━━ Article
In parallel with the revenue drivers, operators are also focusing on cost savings, throughout network operations and other areas such as retail channel costs and commissions, device subsidies and so forth.

2. Vertical industry solutions have been developed by fixed operators over the last decade and now starting to be demanded by customers for mobile solutions too. They comprise telephony services (voice and data) being integrated with IT with the operator acting in a systems integrator role to provide a complete solution. These solutions are tailored and packaged for specific vertical industries – transport, logistics, banking, government, manufacturing, utilities, etc. Companies such as BT (with BT Global Services), Orange (with Business Services) and Deutsche Telekom (with T-Systems) are examples of companies that have moved aggressively into this area.

3. A separated and richer tier of Infrastructure services, which includes telecom capacity “bulk” wholesale, as well as more granular “distribution” two-sided business models and aspects of hosting/cloud services. Some of these offerings have been around for a long time – bitstream ADSL, unbundled local loop sales and so forth. Others (data MVNOs, wholesale wireless networks) are relatively new. At the same time, operators are cutting new deals with each other for network sharing, backhaul provision, national roaming and so forth. We are splitting the new services out in this category, as a reflection of their impact on the cost side of operators’ business models, and new regulatory regimes (such as open access) that are redefining industry structure in many markets.
━━━━
━━ Material provided
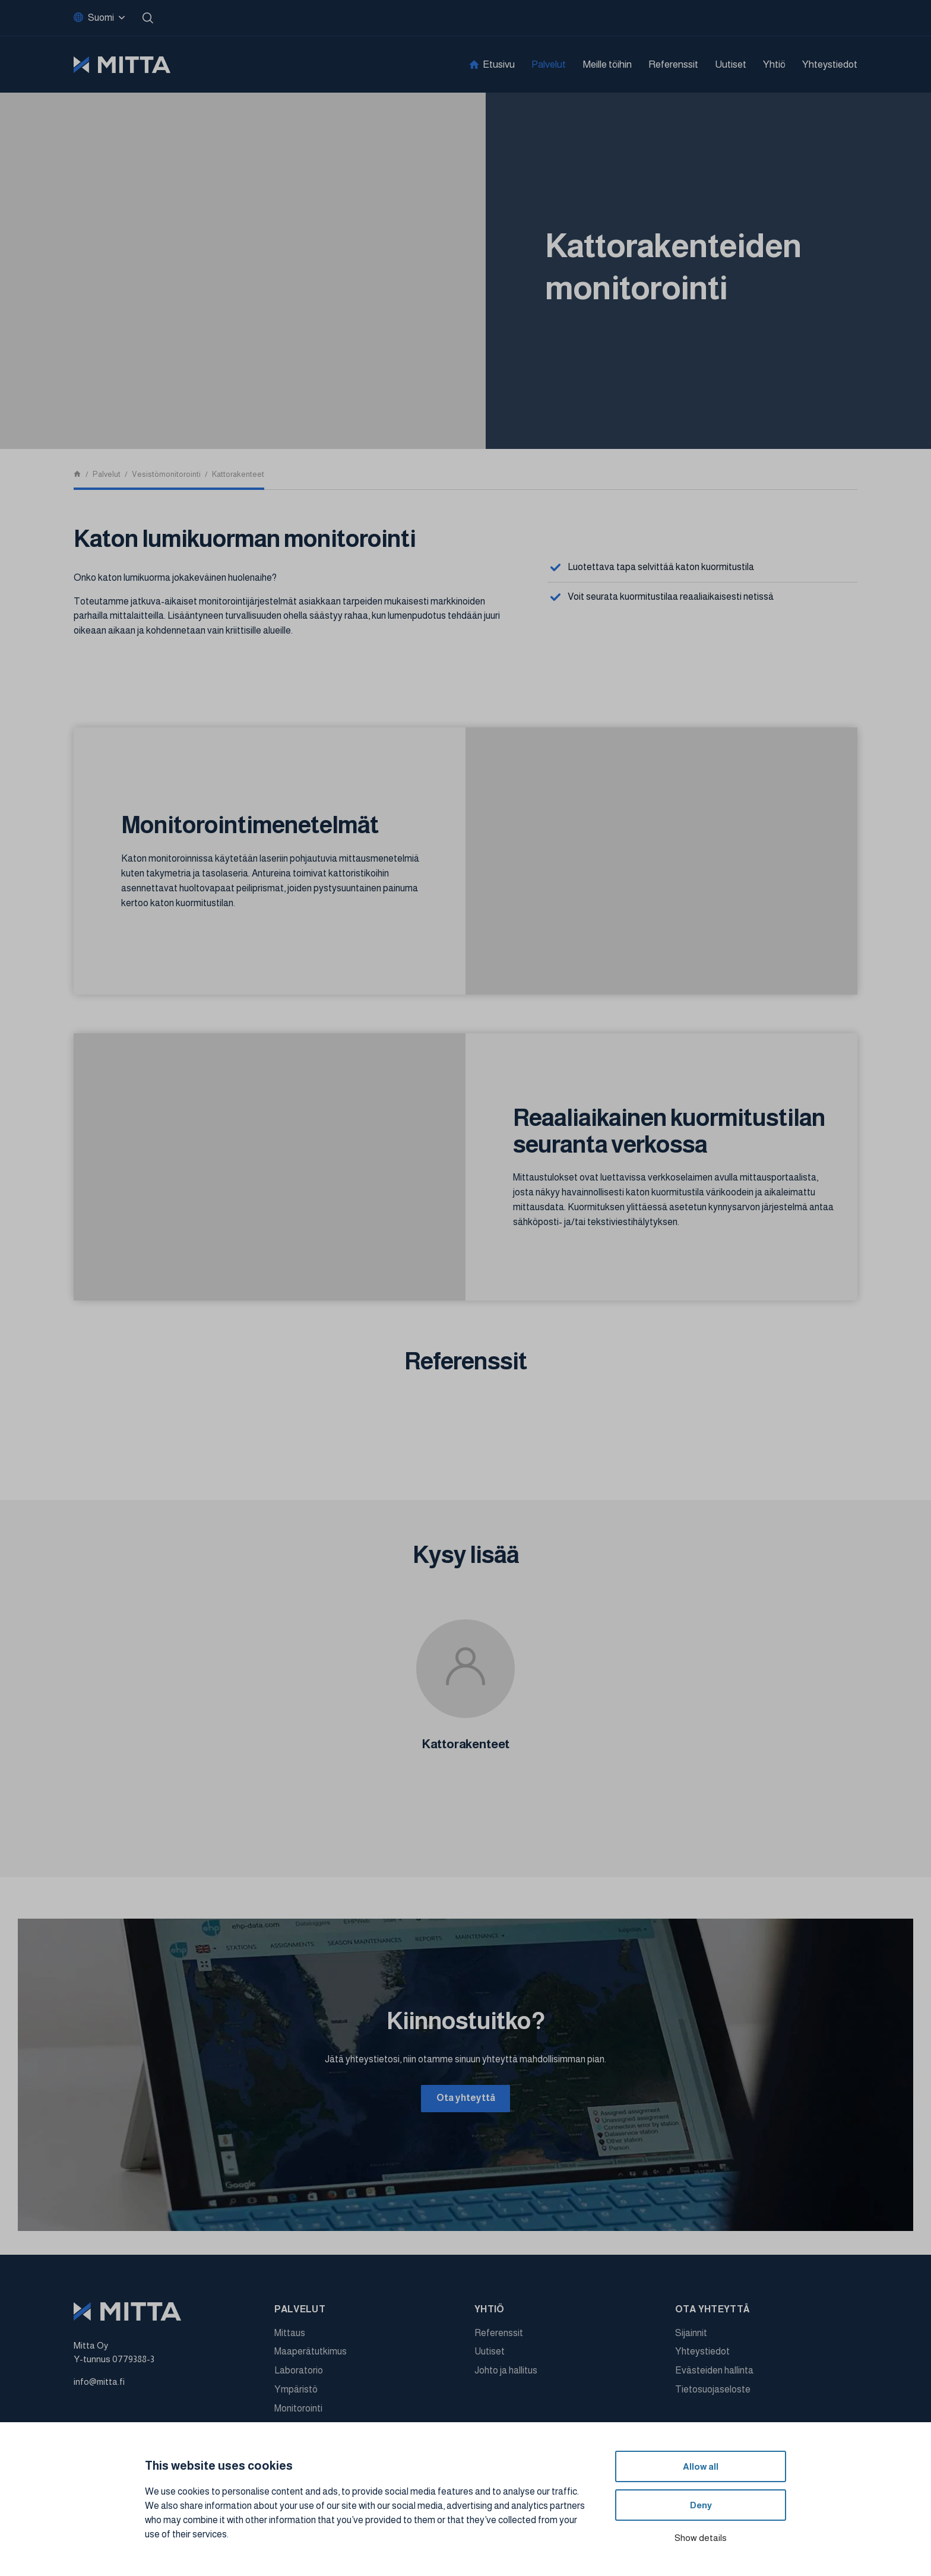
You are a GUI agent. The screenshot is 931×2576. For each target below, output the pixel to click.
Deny (701, 2505)
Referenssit (673, 64)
━━━━
● Tasks to carry out
a: In the telecom text, through which unit has Deutsche Telekom moved into vertical industry solutions?
b: From the telecom text, set down the passage word for word, starting with "In parallel with" and going on through "subsidies and so forth.".
c: Recast the telecom text's paragraph that begins "2. Vertical industry solutions" as a short list that keeps its main facts.

● The results
a: T-Systems

b:
In parallel with the revenue drivers, operators are also focusing on cost savings, throughout network operations and other areas such as retail channel costs and commissions, device subsidies and so forth.

c:
- Fixed operators have developed vertical industry solutions over the last decade, and customers are now starting to demand them for mobile solutions too.
- These solutions integrate telephony services (voice and data) with IT, with the operator acting as systems integrator to provide a complete solution.
- They are tailored and packaged for specific vertical industries, such as transport, logistics, banking, government, manufacturing and utilities.
- Examples of companies that have moved aggressively into this area are BT (BT Global Services), Orange (Business Services) and Deutsche Telekom (T-Systems).